= Beginning of Section =

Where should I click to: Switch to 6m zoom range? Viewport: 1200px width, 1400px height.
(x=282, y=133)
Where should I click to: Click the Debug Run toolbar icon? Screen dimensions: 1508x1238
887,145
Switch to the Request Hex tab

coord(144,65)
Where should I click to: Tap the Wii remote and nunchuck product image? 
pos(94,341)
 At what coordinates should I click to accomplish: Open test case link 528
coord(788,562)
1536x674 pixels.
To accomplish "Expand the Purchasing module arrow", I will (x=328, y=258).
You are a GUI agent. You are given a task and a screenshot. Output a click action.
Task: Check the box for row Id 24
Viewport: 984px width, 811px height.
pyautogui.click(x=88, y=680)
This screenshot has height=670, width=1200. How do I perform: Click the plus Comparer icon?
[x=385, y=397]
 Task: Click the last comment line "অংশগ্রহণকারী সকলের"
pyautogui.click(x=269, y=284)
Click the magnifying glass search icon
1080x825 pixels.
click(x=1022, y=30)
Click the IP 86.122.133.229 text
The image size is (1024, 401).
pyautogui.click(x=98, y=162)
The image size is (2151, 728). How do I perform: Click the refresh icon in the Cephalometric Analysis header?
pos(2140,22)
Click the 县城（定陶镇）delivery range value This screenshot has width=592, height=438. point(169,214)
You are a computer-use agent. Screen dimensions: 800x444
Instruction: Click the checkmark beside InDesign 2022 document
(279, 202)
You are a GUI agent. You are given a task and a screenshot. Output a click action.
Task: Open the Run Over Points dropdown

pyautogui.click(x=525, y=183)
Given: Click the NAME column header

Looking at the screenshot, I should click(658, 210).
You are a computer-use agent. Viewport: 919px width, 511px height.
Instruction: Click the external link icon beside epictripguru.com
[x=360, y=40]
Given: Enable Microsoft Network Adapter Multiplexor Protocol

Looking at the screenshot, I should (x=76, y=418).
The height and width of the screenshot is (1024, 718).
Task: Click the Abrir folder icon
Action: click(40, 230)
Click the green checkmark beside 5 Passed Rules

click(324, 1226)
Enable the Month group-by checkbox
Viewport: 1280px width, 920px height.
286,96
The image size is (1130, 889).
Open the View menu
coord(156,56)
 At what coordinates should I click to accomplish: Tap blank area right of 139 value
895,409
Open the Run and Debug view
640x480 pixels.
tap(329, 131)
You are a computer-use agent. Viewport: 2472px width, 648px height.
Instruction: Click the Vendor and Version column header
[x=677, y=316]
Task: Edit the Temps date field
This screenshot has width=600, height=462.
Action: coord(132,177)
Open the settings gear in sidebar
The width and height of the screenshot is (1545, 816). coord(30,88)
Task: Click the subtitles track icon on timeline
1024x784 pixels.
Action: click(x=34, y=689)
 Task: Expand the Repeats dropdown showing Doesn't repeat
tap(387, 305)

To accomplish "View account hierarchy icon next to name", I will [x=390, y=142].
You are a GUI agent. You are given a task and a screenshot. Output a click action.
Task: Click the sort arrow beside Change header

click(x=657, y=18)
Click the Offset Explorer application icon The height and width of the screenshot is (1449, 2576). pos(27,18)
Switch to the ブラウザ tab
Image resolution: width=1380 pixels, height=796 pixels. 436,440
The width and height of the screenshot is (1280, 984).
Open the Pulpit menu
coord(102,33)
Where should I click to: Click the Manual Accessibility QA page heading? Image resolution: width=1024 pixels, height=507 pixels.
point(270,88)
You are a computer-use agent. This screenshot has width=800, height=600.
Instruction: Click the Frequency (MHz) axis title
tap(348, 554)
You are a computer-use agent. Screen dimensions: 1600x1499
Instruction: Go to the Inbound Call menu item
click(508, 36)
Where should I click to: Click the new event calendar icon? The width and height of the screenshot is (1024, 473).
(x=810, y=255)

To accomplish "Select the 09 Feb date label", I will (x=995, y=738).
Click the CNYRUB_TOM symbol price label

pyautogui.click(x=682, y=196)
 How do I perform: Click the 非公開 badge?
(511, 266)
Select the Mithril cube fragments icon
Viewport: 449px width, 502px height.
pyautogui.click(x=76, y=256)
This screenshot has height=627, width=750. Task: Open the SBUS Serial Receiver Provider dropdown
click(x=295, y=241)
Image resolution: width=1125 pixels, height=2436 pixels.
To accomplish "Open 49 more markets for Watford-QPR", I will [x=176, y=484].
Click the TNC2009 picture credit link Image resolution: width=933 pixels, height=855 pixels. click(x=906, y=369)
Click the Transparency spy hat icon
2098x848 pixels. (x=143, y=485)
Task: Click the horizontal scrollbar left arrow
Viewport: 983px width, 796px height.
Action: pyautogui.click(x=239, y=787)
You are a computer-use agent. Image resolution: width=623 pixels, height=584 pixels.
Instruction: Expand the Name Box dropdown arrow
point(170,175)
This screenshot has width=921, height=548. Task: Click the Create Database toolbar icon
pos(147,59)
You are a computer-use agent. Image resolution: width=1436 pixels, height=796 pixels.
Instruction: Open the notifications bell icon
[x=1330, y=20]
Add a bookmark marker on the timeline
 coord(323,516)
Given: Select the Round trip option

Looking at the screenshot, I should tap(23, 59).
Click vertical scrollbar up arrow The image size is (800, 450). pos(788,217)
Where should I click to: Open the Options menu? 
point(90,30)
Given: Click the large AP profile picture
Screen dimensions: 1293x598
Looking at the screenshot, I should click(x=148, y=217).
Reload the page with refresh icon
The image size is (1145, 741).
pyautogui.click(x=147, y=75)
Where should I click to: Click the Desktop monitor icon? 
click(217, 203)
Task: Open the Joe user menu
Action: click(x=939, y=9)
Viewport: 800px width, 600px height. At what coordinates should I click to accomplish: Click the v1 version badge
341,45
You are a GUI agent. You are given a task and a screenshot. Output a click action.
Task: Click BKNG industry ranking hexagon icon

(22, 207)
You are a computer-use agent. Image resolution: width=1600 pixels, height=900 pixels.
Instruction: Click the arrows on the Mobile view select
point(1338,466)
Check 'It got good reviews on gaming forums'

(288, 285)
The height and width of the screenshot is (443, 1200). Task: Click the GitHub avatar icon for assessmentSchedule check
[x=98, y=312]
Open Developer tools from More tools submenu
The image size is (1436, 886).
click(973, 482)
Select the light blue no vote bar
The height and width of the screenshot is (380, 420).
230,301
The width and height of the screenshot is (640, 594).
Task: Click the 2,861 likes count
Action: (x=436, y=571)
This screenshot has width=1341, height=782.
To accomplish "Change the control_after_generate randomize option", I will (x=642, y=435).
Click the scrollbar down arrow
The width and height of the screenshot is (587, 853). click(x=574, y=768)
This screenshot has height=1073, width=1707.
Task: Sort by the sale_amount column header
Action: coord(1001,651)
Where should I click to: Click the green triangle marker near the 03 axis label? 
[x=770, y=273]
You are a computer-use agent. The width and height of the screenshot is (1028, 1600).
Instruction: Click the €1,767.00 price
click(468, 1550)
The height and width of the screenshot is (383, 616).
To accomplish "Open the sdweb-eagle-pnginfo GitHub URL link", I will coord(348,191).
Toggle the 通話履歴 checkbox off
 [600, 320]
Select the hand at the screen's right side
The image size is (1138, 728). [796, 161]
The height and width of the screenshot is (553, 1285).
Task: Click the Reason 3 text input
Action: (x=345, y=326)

= End of Section =

The answer must be a verbatim transcription of all the entries.

▶ **Answer to this exercise**
Where should I click to: Switch to 6m zoom range? Viewport: 1200px width, 1400px height.
(x=282, y=133)
Where should I click to: Click the Debug Run toolbar icon? Screen dimensions: 1508x1238
887,145
Switch to the Request Hex tab

coord(144,65)
Where should I click to: Tap the Wii remote and nunchuck product image? 
pos(94,341)
 At what coordinates should I click to accomplish: Open test case link 528
coord(788,562)
1536x674 pixels.
To accomplish "Expand the Purchasing module arrow", I will (x=328, y=258).
You are a GUI agent. You are given a task and a screenshot. Output a click action.
Task: Check the box for row Id 24
Viewport: 984px width, 811px height.
pyautogui.click(x=88, y=680)
This screenshot has height=670, width=1200. How do I perform: Click the plus Comparer icon?
[x=385, y=397]
 Task: Click the last comment line "অংশগ্রহণকারী সকলের"
pyautogui.click(x=269, y=284)
Click the magnifying glass search icon
1080x825 pixels.
click(x=1022, y=30)
Click the IP 86.122.133.229 text
The image size is (1024, 401).
pyautogui.click(x=98, y=162)
The image size is (2151, 728). How do I perform: Click the refresh icon in the Cephalometric Analysis header?
pos(2140,22)
Click the 县城（定陶镇）delivery range value This screenshot has width=592, height=438. point(169,214)
You are a computer-use agent. Screen dimensions: 800x444
Instruction: Click the checkmark beside InDesign 2022 document
(279, 202)
You are a GUI agent. You are given a task and a screenshot. Output a click action.
Task: Open the Run Over Points dropdown

pyautogui.click(x=525, y=183)
Given: Click the NAME column header

Looking at the screenshot, I should click(658, 210).
You are a computer-use agent. Viewport: 919px width, 511px height.
Instruction: Click the external link icon beside epictripguru.com
[x=360, y=40]
Given: Enable Microsoft Network Adapter Multiplexor Protocol

Looking at the screenshot, I should (x=76, y=418).
The height and width of the screenshot is (1024, 718).
Task: Click the Abrir folder icon
Action: click(40, 230)
Click the green checkmark beside 5 Passed Rules

click(324, 1226)
Enable the Month group-by checkbox
Viewport: 1280px width, 920px height.
286,96
The image size is (1130, 889).
Open the View menu
coord(156,56)
 At what coordinates should I click to accomplish: Tap blank area right of 139 value
895,409
Open the Run and Debug view
640x480 pixels.
tap(329, 131)
You are a computer-use agent. Viewport: 2472px width, 648px height.
Instruction: Click the Vendor and Version column header
[x=677, y=316]
Task: Edit the Temps date field
This screenshot has width=600, height=462.
Action: coord(132,177)
Open the settings gear in sidebar
The width and height of the screenshot is (1545, 816). coord(30,88)
Task: Click the subtitles track icon on timeline
1024x784 pixels.
Action: click(x=34, y=689)
 Task: Expand the Repeats dropdown showing Doesn't repeat
tap(387, 305)

To accomplish "View account hierarchy icon next to name", I will [x=390, y=142].
You are a GUI agent. You are given a task and a screenshot. Output a click action.
Task: Click the sort arrow beside Change header

click(x=657, y=18)
Click the Offset Explorer application icon The height and width of the screenshot is (1449, 2576). pos(27,18)
Switch to the ブラウザ tab
Image resolution: width=1380 pixels, height=796 pixels. 436,440
The width and height of the screenshot is (1280, 984).
Open the Pulpit menu
coord(102,33)
Where should I click to: Click the Manual Accessibility QA page heading? Image resolution: width=1024 pixels, height=507 pixels.
point(270,88)
You are a computer-use agent. This screenshot has width=800, height=600.
Instruction: Click the Frequency (MHz) axis title
tap(348, 554)
You are a computer-use agent. Screen dimensions: 1600x1499
Instruction: Go to the Inbound Call menu item
click(508, 36)
Where should I click to: Click the new event calendar icon? The width and height of the screenshot is (1024, 473).
(x=810, y=255)

To accomplish "Select the 09 Feb date label", I will (x=995, y=738).
Click the CNYRUB_TOM symbol price label

pyautogui.click(x=682, y=196)
 How do I perform: Click the 非公開 badge?
(511, 266)
Select the Mithril cube fragments icon
Viewport: 449px width, 502px height.
pyautogui.click(x=76, y=256)
This screenshot has height=627, width=750. Task: Open the SBUS Serial Receiver Provider dropdown
click(x=295, y=241)
Image resolution: width=1125 pixels, height=2436 pixels.
To accomplish "Open 49 more markets for Watford-QPR", I will [x=176, y=484].
Click the TNC2009 picture credit link Image resolution: width=933 pixels, height=855 pixels. click(x=906, y=369)
Click the Transparency spy hat icon
2098x848 pixels. (x=143, y=485)
Task: Click the horizontal scrollbar left arrow
Viewport: 983px width, 796px height.
Action: pyautogui.click(x=239, y=787)
You are a computer-use agent. Image resolution: width=623 pixels, height=584 pixels.
Instruction: Expand the Name Box dropdown arrow
point(170,175)
This screenshot has width=921, height=548. Task: Click the Create Database toolbar icon
pos(147,59)
You are a computer-use agent. Image resolution: width=1436 pixels, height=796 pixels.
Instruction: Open the notifications bell icon
[x=1330, y=20]
Add a bookmark marker on the timeline
 coord(323,516)
Given: Select the Round trip option

Looking at the screenshot, I should tap(23, 59).
Click vertical scrollbar up arrow The image size is (800, 450). pos(788,217)
Where should I click to: Open the Options menu? 
point(90,30)
Given: Click the large AP profile picture
Screen dimensions: 1293x598
Looking at the screenshot, I should click(x=148, y=217).
Reload the page with refresh icon
The image size is (1145, 741).
pyautogui.click(x=147, y=75)
Where should I click to: Click the Desktop monitor icon? 
click(217, 203)
Task: Open the Joe user menu
Action: click(x=939, y=9)
Viewport: 800px width, 600px height. At what coordinates should I click to accomplish: Click the v1 version badge
341,45
You are a GUI agent. You are given a task and a screenshot. Output a click action.
Task: Click BKNG industry ranking hexagon icon

(22, 207)
You are a computer-use agent. Image resolution: width=1600 pixels, height=900 pixels.
Instruction: Click the arrows on the Mobile view select
point(1338,466)
Check 'It got good reviews on gaming forums'

(288, 285)
The height and width of the screenshot is (443, 1200). Task: Click the GitHub avatar icon for assessmentSchedule check
[x=98, y=312]
Open Developer tools from More tools submenu
The image size is (1436, 886).
click(973, 482)
Select the light blue no vote bar
The height and width of the screenshot is (380, 420).
230,301
The width and height of the screenshot is (640, 594).
Task: Click the 2,861 likes count
Action: (x=436, y=571)
This screenshot has width=1341, height=782.
To accomplish "Change the control_after_generate randomize option", I will (x=642, y=435).
Click the scrollbar down arrow
The width and height of the screenshot is (587, 853). click(x=574, y=768)
This screenshot has height=1073, width=1707.
Task: Sort by the sale_amount column header
Action: coord(1001,651)
Where should I click to: Click the green triangle marker near the 03 axis label? 
[x=770, y=273]
You are a computer-use agent. The width and height of the screenshot is (1028, 1600).
Instruction: Click the €1,767.00 price
click(468, 1550)
The height and width of the screenshot is (383, 616).
To accomplish "Open the sdweb-eagle-pnginfo GitHub URL link", I will coord(348,191).
Toggle the 通話履歴 checkbox off
 [600, 320]
Select the hand at the screen's right side
The image size is (1138, 728). [796, 161]
The height and width of the screenshot is (553, 1285).
Task: Click the Reason 3 text input
Action: (x=345, y=326)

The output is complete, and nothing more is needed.